Oui ! généreux soldats, votre valeur enchante :
La patrie envers vous sera reconnaissante.
Q’une main libérale, unie au sentiment
En gravant ce qui suit, vous offre un monument :
« Ici les Canadiens se couvrirent de gloire ;
« Oui ! trois cents sur huit mille obtinrent la victoire.
« Leur constante union fut un rempart d’airain
« Qui repoussa les traits du fier Américain.
« Passant, admire-les… Ces rivages tranquilles
« Ont été défendus comme les Thermopyles ;
« Ici Léonidas et ses trois cents guerriers,
« Revinrent parmi nous cueillir d’autres lauriers.»

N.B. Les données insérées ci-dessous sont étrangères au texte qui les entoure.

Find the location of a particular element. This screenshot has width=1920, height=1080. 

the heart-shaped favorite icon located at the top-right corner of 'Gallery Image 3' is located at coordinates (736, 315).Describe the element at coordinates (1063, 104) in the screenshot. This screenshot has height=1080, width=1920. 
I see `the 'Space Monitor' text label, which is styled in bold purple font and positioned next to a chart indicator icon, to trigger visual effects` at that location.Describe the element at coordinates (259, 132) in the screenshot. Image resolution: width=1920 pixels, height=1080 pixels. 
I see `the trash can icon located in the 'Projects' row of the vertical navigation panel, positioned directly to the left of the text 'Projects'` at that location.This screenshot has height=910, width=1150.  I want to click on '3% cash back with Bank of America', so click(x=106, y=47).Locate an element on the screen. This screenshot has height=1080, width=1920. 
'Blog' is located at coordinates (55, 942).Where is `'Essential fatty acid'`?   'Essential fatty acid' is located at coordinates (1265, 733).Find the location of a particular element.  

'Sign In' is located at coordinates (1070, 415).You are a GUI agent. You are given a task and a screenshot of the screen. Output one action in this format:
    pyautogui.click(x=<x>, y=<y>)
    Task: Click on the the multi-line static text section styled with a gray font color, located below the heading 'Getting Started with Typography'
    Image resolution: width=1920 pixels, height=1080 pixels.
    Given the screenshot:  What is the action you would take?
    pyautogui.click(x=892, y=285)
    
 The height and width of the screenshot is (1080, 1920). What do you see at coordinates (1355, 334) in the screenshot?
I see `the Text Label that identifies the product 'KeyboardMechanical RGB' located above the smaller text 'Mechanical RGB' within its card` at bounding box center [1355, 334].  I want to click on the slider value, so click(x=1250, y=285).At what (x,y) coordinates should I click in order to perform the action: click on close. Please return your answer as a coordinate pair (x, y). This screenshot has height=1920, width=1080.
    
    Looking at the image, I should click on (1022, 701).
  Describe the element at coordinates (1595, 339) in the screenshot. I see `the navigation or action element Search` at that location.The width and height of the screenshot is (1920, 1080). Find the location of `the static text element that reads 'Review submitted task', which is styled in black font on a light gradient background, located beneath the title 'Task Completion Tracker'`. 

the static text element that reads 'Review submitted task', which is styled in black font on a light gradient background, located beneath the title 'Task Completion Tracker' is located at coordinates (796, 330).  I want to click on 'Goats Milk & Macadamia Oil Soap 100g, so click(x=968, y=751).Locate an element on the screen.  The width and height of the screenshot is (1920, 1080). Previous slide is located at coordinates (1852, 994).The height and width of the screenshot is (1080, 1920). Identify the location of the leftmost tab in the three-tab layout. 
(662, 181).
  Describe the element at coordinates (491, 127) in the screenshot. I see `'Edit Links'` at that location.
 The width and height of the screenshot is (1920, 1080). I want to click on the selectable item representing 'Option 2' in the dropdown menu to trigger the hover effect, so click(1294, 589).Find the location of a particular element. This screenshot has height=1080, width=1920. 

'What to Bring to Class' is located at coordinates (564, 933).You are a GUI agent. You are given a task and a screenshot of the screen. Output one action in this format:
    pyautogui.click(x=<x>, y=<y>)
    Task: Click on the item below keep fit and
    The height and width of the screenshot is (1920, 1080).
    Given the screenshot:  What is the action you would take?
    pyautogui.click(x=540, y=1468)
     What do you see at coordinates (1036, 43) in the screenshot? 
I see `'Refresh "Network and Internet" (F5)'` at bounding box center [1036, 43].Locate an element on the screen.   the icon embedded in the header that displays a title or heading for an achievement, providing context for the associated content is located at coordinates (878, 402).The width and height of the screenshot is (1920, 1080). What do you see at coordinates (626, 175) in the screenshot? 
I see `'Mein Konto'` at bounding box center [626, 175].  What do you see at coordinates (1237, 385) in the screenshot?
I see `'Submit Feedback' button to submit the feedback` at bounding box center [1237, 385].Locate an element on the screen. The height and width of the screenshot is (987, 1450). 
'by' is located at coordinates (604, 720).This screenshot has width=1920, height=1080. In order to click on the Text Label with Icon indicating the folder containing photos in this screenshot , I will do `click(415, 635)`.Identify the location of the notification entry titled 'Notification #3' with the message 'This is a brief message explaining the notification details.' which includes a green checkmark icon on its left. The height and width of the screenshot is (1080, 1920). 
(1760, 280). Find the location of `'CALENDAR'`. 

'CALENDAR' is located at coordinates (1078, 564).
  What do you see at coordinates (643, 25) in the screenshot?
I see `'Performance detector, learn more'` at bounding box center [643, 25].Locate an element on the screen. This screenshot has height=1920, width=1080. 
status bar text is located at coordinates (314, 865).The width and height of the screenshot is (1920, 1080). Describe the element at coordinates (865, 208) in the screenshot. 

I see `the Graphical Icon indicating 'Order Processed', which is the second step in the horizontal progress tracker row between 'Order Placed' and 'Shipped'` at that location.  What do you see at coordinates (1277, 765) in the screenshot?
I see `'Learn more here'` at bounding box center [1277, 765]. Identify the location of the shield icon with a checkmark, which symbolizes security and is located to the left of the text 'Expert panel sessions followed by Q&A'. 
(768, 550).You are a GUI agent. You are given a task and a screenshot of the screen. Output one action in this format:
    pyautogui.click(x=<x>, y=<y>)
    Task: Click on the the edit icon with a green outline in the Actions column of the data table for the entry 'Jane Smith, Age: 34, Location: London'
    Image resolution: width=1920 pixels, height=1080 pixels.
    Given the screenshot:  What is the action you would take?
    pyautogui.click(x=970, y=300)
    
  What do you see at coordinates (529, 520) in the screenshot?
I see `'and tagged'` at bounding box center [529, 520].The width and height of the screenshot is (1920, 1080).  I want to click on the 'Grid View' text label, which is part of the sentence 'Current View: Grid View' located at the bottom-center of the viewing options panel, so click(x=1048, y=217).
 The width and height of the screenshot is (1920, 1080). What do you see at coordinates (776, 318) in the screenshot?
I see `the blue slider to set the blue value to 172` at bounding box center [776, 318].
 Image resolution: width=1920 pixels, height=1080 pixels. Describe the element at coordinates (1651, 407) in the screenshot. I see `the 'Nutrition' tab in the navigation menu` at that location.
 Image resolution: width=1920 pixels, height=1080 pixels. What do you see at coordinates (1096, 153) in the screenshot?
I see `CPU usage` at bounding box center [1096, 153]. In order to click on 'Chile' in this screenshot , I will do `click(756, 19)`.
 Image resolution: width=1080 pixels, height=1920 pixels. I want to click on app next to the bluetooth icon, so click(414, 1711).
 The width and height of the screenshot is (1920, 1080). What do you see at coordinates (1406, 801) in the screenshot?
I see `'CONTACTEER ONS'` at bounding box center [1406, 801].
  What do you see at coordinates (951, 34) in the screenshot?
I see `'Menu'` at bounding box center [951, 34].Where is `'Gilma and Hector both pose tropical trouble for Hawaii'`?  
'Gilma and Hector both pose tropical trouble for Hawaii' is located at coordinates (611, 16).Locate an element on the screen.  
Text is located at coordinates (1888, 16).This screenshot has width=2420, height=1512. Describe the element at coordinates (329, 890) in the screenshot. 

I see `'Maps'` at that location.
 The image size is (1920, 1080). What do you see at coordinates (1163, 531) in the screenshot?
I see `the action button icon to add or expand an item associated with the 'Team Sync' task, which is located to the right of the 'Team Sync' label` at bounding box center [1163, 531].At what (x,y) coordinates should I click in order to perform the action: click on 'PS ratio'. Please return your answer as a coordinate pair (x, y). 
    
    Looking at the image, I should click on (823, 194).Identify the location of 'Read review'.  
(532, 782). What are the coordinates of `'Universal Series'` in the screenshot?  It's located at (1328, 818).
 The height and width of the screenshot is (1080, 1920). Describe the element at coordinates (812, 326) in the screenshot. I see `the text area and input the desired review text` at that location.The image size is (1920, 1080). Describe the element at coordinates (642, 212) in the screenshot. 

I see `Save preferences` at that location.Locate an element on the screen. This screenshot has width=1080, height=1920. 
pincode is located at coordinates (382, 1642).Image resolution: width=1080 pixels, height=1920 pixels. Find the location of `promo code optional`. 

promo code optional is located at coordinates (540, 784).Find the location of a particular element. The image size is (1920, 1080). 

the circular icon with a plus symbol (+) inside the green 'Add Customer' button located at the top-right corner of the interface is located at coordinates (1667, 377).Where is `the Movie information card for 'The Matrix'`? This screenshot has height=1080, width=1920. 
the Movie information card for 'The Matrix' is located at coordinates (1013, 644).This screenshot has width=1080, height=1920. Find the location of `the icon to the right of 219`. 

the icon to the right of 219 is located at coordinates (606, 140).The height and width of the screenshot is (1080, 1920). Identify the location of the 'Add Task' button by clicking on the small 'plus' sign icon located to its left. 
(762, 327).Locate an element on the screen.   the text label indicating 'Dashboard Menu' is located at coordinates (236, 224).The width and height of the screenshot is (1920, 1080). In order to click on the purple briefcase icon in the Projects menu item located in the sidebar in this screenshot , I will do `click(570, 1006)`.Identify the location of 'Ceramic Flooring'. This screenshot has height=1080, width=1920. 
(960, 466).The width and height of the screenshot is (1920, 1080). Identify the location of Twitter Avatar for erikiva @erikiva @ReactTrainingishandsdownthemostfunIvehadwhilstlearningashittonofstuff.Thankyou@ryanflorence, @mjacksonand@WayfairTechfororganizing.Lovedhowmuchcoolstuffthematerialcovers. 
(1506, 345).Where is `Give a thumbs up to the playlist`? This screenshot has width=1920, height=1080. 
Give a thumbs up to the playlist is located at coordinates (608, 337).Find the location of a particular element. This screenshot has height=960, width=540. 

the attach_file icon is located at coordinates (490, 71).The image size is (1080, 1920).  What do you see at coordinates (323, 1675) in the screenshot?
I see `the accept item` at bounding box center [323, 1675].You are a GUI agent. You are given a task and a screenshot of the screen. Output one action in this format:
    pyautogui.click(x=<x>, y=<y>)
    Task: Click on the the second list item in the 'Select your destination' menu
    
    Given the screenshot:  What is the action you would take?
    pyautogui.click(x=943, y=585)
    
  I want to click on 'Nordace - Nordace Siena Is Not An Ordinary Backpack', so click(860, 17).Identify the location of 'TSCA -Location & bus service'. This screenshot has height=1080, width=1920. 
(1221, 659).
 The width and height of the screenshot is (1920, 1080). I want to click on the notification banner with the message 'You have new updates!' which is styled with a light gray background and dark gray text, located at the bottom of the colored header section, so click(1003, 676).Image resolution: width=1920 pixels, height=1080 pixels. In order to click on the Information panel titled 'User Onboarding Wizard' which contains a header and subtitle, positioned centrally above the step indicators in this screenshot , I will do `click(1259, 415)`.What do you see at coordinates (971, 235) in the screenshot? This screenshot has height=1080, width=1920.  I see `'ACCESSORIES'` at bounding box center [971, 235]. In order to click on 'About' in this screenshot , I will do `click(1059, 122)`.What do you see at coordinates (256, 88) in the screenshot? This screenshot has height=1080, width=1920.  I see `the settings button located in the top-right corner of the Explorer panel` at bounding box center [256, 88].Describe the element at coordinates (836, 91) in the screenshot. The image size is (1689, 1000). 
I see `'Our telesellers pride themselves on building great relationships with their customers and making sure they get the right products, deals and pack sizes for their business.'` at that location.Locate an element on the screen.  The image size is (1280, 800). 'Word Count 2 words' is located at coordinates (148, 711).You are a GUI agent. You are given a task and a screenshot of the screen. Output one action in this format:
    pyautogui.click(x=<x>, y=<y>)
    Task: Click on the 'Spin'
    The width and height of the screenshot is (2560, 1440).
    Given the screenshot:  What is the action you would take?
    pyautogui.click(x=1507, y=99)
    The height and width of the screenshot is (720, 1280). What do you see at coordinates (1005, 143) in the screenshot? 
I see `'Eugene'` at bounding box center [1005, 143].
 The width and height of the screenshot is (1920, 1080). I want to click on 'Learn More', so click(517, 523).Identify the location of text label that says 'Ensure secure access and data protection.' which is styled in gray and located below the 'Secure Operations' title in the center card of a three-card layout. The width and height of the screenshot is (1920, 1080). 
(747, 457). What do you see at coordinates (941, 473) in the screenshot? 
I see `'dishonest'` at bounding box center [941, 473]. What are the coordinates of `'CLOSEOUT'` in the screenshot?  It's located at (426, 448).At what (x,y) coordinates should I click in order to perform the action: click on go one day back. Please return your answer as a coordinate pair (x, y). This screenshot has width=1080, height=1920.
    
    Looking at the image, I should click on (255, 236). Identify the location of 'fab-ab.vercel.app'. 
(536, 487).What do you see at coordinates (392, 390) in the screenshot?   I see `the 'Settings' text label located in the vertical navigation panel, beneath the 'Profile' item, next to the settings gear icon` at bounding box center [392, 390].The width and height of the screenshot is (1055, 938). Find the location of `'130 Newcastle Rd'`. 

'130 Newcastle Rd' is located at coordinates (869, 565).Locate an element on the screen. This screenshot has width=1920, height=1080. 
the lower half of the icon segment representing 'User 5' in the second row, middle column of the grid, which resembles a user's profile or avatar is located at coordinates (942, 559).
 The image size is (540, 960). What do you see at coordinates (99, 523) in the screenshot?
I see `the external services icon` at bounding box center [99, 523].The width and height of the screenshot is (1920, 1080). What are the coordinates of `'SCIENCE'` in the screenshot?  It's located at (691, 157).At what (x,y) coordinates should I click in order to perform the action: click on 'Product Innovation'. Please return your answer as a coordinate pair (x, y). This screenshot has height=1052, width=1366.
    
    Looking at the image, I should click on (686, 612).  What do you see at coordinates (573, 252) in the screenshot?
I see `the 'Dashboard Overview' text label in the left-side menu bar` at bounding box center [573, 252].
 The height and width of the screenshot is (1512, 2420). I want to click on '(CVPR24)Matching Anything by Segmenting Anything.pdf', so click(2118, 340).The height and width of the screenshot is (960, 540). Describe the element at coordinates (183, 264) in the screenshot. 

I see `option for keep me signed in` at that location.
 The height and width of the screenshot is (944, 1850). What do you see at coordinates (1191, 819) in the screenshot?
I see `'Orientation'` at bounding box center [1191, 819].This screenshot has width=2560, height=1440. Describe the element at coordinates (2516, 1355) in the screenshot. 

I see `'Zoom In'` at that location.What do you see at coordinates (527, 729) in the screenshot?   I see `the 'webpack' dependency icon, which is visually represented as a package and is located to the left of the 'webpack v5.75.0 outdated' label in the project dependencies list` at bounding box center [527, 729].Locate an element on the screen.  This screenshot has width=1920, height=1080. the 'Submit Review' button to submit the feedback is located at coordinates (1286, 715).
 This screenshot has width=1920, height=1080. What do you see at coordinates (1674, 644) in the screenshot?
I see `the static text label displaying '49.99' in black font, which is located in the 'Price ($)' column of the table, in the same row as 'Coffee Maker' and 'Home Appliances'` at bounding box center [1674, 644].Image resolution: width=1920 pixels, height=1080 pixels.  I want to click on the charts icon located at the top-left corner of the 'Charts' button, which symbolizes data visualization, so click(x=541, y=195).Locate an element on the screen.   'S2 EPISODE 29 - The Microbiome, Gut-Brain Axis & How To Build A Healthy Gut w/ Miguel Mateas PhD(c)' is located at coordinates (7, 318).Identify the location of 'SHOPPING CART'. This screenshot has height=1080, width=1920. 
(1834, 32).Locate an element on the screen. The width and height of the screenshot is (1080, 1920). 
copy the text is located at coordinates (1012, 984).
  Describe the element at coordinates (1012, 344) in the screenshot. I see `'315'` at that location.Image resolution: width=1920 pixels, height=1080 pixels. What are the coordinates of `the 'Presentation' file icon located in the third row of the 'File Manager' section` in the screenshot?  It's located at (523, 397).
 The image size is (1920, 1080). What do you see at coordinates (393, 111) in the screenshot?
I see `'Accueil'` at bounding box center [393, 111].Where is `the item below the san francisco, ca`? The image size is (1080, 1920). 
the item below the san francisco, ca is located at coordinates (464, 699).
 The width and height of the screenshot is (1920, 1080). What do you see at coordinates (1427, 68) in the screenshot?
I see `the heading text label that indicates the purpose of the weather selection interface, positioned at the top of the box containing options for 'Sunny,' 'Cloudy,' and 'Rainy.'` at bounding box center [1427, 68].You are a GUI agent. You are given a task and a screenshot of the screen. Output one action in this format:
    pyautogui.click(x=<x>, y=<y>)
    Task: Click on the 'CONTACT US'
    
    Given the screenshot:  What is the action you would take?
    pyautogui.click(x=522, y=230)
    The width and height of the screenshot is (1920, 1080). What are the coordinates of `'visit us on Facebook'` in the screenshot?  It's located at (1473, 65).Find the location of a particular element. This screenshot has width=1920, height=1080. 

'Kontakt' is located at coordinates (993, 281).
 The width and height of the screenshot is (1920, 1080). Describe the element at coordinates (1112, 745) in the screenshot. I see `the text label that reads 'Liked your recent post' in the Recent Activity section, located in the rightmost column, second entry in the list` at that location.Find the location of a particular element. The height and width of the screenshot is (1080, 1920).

M. Mermet est regardé comme un écrivain canadien. Son goût plus cultivé, sa versification facile, n’ont pas peu contribué à développer le sentiment de la poésie parmi nous. Toutefois son influence n’a pas été immédiate. Le Spectateur n’a de pièces passables que dans le genre de l’épigramme, mais elles sont nombreuses ! Quant aux Américains, ils ont accueillis par un feu roulant de gros plomb, comme à Châteauguay.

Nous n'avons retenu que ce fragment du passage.